-- Tarefas obrigatórias --
(1) No trecho sobre publicidade, que nacionalidade é atribuída a Marshal McLuhan?
(2) Segundo o trecho sobre publicidade, em que lugares essa "coisa" entra sem pedir licença? Liste todos.

-- Trecho fornecido --
· · ·
Afinal, o que é a publicidade? Em mais de 15 anos de carrera já li e ouvi centenas de definições. Algumas fazem mais sentido do que outras. Todas tentam de alguma maneira explicar o que é esta coisa que entra na nossa casa, nos nosso olhos, orelhas e bocas sem pedir ao menos licença.
Que tal esta definição do finado comunicólogo e guru canadiano Marshal McLuhan: "Os anúncios são notícias. O mal é que são sempre boas notícias. É por isso que os anúncios tem que gritar a sua mensagem feliz em voz alta e clara, a fim de contrabalançar o penetrante poder das más notícias que o circundam."
McLuhan costumava ter razão no que dizia. Foi ele que inventou o jargão "aldela global" para definir o impacte que o desenvolvimento dos meios de comunicação provocariam na vida do planeta. E isto, décadas antes de inventarem a Internet. Na sua definição, McLuhan faz uma clara comparação entre as notícias dos jornais e as "notícias" publicitárias.
· · ·
-- Dados do exercício --
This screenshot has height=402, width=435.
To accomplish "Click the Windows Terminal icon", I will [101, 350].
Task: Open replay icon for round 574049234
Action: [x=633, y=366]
· · ·
-- Respostas das atividades --
(1) Canadiana.

(2) Na nossa casa, nos olhos, nas orelhas e nas bocas.